**Task brief:** Write every entry out again exactly, please, and skip the pictures.
☆ ☆ ☆
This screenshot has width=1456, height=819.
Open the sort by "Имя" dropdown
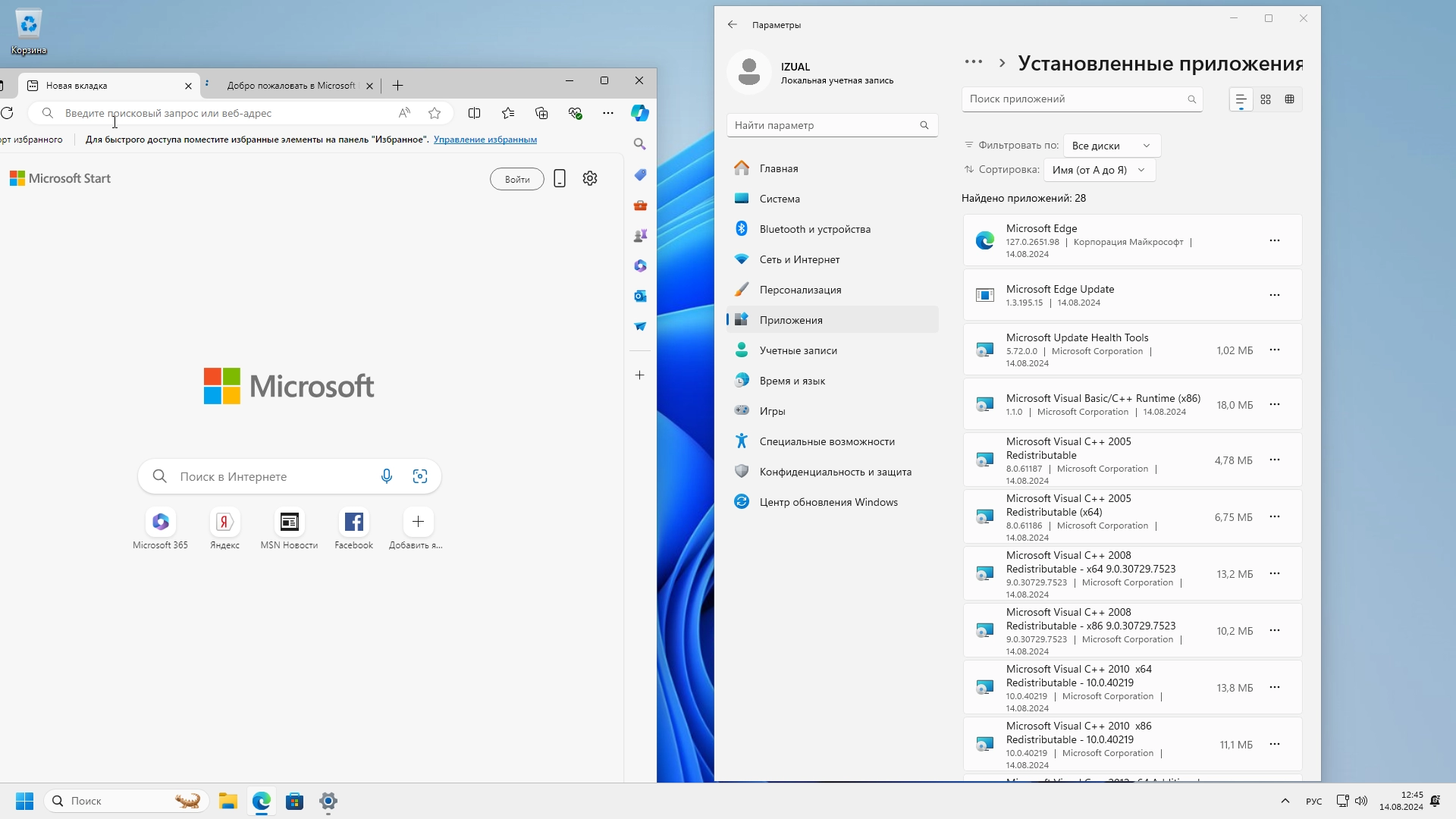click(1099, 170)
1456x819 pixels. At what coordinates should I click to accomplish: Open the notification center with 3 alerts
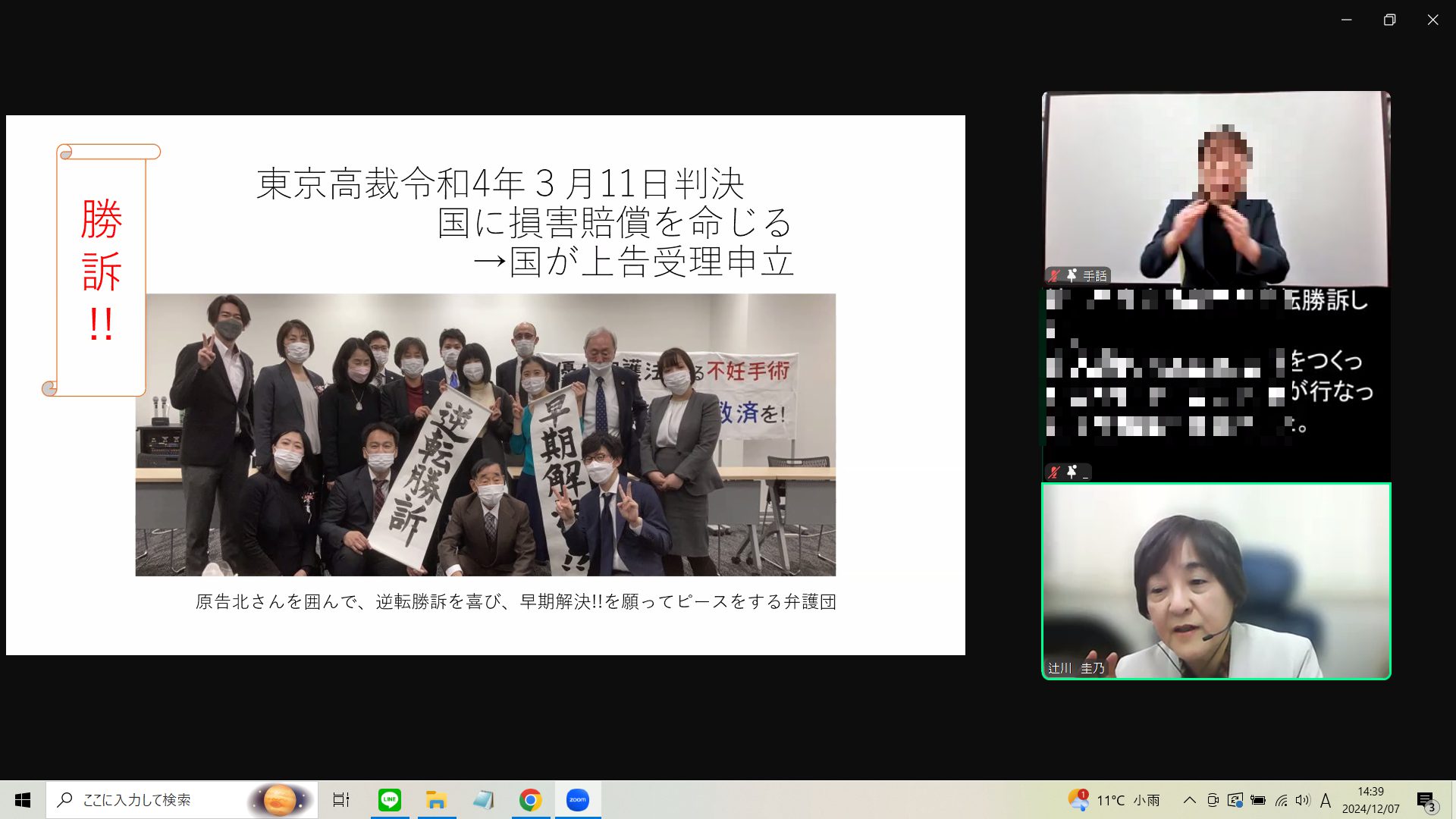1426,801
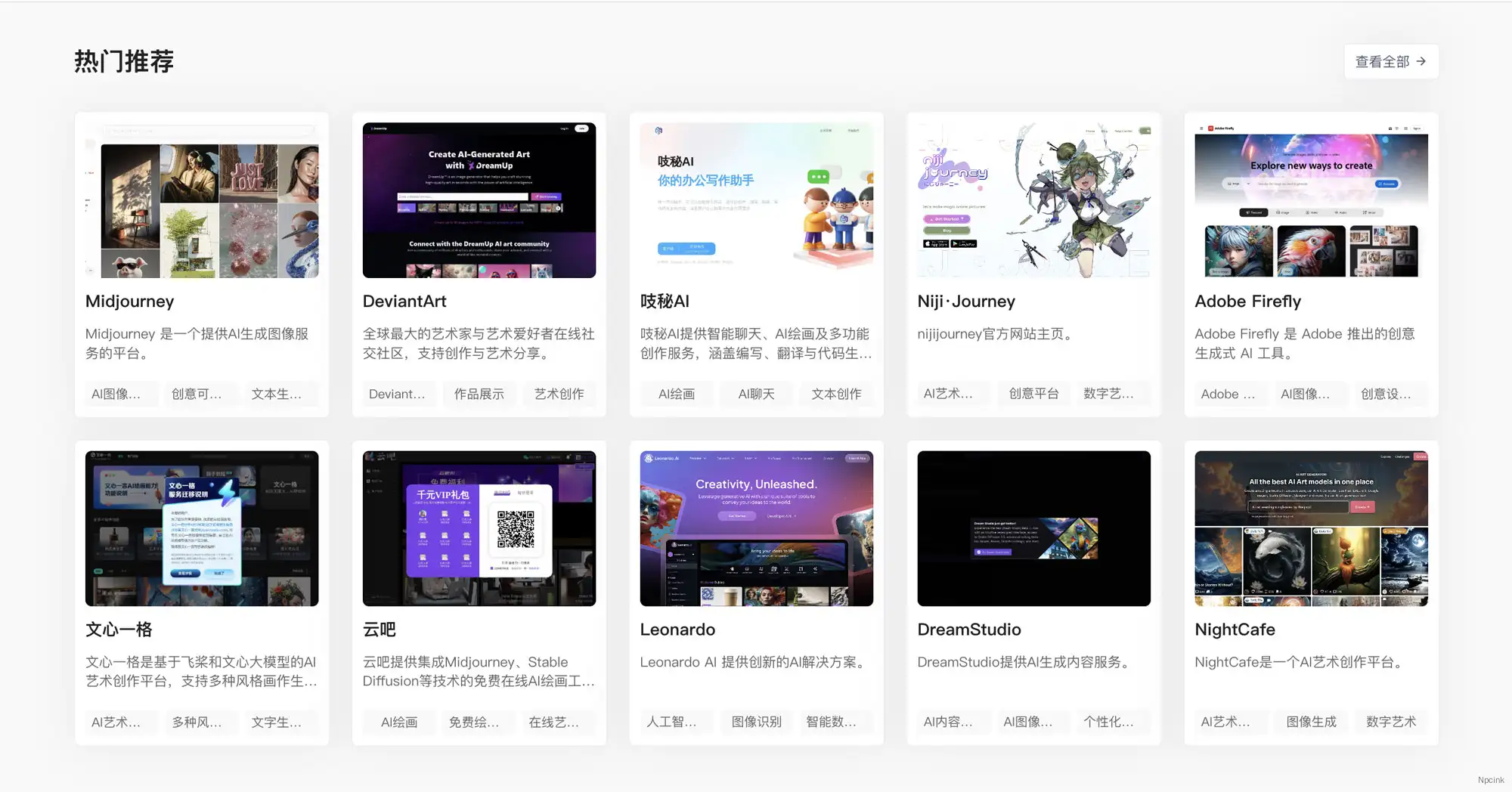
☆ ☆ ☆
**Exercise response:**
This screenshot has width=1456, height=819.
Open the sort by "Имя" dropdown
click(1099, 170)
1456x819 pixels. At what coordinates should I click to accomplish: Open the notification center with 3 alerts
1426,801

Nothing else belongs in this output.